_What the task requires_
Each line below from the one containing "Enable the 投影 drop shadow checkbox" through the one containing "Click the Award" should be output exactly as it stands, and no other line should appear.

_Task material_
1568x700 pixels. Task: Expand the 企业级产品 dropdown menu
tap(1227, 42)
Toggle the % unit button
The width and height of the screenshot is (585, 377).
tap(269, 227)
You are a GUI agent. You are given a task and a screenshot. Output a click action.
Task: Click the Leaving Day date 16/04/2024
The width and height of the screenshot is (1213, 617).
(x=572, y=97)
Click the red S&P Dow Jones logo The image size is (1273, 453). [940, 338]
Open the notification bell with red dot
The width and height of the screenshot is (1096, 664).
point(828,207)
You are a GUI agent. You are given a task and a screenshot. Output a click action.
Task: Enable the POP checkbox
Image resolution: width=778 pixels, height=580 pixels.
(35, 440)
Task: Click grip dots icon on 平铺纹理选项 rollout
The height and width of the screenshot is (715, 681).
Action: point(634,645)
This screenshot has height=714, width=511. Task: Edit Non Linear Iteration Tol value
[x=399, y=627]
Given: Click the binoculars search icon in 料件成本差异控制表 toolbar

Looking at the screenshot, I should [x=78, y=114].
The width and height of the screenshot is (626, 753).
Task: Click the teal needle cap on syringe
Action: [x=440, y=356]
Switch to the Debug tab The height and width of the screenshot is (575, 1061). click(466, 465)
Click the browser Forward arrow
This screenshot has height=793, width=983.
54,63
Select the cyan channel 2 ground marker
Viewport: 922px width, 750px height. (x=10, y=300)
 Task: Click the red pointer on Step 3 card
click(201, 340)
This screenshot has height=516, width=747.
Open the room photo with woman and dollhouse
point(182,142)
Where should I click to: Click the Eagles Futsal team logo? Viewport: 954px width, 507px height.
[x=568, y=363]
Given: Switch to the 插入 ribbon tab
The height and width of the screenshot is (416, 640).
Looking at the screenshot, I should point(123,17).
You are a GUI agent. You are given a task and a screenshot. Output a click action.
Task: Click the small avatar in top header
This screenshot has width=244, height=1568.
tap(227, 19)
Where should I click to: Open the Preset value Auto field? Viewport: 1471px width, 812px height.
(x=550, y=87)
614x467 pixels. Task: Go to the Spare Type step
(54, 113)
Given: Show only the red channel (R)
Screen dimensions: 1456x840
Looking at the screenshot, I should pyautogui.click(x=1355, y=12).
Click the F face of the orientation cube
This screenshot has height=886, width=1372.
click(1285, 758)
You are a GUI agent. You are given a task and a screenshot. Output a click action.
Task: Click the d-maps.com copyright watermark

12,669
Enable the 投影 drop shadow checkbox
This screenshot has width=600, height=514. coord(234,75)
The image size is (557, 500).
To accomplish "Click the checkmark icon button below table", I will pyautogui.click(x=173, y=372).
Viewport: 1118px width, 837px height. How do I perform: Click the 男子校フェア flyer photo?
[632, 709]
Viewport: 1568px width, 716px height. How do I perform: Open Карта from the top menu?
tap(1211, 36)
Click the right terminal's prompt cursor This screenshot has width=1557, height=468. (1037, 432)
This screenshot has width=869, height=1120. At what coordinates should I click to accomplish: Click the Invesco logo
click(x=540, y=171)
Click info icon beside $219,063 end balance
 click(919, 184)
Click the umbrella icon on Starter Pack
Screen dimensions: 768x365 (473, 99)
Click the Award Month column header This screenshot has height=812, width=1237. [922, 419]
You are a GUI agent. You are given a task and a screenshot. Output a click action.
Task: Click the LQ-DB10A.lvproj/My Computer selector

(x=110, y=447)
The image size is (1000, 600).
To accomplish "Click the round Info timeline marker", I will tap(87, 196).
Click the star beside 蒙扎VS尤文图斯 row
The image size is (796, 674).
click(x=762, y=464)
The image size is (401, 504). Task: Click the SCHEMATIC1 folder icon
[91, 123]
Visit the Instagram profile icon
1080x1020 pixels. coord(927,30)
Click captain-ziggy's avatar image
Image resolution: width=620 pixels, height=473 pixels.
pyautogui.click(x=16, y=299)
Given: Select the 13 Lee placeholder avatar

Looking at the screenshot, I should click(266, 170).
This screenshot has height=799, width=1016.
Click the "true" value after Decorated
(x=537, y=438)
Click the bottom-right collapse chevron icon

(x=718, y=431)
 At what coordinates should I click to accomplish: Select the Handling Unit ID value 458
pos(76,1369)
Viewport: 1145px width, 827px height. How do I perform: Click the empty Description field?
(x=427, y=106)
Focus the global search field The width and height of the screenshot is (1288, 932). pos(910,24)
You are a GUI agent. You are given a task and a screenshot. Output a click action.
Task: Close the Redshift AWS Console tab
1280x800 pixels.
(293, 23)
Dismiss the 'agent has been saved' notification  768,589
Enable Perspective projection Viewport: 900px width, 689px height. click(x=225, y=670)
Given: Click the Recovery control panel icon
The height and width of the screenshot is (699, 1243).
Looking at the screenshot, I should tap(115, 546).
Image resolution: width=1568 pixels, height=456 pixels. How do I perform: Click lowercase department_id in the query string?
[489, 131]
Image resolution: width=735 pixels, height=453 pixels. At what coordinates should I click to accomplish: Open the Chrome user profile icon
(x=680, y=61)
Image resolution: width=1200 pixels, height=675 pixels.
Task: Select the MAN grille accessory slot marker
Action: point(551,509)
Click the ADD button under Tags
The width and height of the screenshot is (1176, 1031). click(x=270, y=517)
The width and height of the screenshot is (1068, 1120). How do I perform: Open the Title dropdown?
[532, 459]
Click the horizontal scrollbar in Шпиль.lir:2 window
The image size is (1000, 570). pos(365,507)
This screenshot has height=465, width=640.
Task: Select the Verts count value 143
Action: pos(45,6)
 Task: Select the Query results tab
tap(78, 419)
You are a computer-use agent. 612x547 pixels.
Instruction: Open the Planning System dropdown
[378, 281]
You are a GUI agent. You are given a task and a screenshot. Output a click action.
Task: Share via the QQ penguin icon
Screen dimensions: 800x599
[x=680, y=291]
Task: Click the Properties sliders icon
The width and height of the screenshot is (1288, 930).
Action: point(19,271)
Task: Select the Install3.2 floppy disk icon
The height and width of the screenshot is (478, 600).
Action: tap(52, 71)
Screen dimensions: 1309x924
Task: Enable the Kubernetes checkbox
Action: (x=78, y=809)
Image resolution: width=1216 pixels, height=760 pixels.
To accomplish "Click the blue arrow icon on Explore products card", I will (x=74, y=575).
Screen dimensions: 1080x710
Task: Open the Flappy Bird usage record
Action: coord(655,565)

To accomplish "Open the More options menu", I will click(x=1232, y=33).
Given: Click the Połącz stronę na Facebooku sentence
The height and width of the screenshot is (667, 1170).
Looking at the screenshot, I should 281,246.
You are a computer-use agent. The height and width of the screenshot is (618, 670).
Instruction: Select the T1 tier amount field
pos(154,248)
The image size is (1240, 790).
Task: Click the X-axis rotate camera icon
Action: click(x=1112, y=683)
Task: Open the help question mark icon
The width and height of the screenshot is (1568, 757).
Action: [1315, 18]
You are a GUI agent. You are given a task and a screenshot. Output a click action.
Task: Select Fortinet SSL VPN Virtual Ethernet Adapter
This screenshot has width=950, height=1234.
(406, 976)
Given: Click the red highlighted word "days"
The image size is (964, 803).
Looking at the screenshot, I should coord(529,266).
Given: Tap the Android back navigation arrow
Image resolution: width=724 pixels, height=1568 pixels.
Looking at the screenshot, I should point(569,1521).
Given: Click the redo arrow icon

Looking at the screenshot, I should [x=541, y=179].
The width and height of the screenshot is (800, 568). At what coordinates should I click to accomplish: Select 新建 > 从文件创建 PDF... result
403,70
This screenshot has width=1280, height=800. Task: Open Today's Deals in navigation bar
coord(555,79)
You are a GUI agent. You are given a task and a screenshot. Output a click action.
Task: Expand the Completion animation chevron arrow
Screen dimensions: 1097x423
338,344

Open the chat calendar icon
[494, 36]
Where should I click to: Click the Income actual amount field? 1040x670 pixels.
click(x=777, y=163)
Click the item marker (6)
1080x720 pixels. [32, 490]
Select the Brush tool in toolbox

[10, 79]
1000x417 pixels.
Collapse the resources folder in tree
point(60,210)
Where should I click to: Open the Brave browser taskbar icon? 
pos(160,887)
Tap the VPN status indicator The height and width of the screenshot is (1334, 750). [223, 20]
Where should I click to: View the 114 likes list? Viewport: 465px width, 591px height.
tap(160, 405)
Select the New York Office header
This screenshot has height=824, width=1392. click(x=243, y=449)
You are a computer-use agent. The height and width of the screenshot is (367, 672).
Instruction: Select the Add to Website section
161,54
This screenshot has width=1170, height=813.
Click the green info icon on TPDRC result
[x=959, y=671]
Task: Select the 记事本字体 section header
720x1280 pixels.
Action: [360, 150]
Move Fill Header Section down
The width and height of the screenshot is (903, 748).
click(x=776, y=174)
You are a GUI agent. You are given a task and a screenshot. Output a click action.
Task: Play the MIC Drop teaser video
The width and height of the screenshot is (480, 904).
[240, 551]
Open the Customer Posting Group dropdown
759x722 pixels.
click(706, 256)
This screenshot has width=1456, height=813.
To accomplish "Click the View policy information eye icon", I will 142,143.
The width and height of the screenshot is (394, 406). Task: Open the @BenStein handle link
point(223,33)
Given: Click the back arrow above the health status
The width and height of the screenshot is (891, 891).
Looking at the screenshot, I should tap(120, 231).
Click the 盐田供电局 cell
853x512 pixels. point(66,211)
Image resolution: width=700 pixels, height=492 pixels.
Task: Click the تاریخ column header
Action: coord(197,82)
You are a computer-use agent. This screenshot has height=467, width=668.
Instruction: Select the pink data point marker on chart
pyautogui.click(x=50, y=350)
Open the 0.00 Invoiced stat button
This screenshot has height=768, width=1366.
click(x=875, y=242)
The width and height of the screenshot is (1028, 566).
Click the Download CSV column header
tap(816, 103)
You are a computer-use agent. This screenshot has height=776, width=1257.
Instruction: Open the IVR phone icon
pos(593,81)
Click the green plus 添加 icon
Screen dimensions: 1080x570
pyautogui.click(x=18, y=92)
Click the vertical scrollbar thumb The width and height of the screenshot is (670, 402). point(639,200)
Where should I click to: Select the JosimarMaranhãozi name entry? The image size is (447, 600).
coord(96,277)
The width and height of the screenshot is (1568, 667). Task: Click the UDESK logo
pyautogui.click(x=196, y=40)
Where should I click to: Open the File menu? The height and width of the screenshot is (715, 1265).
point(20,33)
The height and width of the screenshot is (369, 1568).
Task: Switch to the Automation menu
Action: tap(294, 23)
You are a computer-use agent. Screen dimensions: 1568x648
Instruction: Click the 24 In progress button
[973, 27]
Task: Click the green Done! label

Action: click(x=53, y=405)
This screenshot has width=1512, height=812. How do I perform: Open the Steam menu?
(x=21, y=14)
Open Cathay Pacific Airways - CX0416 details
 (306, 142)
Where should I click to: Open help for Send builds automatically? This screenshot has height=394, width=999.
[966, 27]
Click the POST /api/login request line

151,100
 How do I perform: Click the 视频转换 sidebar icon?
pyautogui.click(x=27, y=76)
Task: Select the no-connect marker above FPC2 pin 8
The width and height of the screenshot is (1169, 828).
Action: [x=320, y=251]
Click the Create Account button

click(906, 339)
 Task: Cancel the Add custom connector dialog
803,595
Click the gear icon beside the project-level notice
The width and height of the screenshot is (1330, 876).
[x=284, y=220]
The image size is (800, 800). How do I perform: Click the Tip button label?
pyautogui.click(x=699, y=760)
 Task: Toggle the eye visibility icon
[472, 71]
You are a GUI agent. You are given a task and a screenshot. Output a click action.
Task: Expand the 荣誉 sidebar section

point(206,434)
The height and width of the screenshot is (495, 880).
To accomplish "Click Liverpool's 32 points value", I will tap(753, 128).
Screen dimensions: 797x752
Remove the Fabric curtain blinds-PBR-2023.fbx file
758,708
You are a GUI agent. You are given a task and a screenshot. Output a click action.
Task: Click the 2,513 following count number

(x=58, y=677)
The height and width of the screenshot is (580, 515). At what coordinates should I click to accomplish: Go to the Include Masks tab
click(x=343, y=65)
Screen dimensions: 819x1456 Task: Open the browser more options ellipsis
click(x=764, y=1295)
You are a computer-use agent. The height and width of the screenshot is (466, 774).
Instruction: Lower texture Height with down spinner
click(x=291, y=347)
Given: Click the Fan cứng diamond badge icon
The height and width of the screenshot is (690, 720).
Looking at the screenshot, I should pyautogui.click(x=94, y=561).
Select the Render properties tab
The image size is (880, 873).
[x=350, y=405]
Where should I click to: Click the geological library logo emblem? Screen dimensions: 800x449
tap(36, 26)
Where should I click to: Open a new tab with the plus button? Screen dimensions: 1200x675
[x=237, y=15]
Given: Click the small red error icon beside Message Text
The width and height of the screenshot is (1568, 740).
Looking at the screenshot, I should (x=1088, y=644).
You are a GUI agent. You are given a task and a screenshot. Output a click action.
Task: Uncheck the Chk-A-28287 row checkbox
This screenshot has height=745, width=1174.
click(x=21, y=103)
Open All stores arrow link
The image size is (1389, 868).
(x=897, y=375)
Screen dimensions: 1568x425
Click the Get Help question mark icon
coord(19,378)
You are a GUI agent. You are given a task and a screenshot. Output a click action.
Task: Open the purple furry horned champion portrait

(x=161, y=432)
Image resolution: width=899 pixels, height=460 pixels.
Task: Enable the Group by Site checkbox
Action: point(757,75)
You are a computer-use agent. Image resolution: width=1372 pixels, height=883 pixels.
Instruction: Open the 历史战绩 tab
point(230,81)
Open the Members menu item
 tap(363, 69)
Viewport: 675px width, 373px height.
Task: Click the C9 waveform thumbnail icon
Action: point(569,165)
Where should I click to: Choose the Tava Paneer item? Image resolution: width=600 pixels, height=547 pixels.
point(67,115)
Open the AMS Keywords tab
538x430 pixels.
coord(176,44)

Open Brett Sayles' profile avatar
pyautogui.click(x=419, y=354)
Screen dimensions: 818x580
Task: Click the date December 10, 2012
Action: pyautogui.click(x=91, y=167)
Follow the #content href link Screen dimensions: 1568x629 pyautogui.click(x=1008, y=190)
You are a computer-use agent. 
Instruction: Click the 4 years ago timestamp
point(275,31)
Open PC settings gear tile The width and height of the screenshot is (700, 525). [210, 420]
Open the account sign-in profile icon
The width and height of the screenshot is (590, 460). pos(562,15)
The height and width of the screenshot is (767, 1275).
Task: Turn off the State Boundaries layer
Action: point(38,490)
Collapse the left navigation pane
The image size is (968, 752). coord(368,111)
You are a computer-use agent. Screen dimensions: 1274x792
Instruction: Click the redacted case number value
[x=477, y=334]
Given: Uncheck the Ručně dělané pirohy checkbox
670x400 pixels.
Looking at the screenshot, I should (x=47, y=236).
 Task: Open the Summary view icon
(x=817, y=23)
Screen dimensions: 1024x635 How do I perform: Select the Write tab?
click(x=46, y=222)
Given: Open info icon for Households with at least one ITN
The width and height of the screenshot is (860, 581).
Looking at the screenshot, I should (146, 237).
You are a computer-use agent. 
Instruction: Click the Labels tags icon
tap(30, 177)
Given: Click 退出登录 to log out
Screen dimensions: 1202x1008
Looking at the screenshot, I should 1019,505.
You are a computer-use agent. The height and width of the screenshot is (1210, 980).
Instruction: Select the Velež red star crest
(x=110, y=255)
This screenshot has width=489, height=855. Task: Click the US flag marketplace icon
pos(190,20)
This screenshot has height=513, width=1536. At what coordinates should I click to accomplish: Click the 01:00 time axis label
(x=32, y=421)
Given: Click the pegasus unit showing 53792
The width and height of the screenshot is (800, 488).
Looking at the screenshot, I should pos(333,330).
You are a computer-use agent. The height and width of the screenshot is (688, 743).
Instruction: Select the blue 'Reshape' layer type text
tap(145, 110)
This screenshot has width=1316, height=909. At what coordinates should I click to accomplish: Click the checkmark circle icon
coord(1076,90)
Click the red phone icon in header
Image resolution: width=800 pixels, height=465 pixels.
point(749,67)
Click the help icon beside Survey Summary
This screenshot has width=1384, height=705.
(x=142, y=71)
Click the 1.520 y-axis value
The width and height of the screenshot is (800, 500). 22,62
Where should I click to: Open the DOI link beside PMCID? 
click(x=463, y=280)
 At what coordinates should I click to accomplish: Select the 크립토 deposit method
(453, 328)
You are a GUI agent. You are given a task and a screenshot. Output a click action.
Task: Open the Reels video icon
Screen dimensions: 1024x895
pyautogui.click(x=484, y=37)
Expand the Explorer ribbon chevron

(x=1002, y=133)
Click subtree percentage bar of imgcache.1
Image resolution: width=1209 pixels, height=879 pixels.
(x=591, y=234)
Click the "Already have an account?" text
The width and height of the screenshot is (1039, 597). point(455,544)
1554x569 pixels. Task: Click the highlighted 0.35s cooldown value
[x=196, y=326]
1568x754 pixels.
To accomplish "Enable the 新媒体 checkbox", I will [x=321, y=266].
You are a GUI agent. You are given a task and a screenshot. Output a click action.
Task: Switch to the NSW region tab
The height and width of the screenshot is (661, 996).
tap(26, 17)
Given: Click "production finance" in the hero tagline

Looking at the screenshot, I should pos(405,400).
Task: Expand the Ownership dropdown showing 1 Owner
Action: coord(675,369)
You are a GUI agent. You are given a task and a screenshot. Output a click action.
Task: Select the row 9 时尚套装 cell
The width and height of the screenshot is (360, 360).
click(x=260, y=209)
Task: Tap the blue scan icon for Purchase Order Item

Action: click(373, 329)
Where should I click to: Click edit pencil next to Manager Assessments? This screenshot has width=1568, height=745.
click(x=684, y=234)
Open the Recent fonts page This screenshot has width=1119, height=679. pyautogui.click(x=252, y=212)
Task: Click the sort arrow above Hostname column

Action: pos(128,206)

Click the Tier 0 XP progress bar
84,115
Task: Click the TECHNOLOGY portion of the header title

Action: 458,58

_Written answer_
Enable the 投影 drop shadow checkbox
This screenshot has width=600, height=514. coord(234,75)
The image size is (557, 500).
To accomplish "Click the checkmark icon button below table", I will pyautogui.click(x=173, y=372).
Viewport: 1118px width, 837px height. How do I perform: Click the 男子校フェア flyer photo?
[632, 709]
Viewport: 1568px width, 716px height. How do I perform: Open Карта from the top menu?
tap(1211, 36)
Click the right terminal's prompt cursor This screenshot has width=1557, height=468. (1037, 432)
This screenshot has width=869, height=1120. At what coordinates should I click to accomplish: Click the Invesco logo
click(x=540, y=171)
Click info icon beside $219,063 end balance
 click(919, 184)
Click the umbrella icon on Starter Pack
Screen dimensions: 768x365 (473, 99)
Click the Award Month column header This screenshot has height=812, width=1237. [922, 419]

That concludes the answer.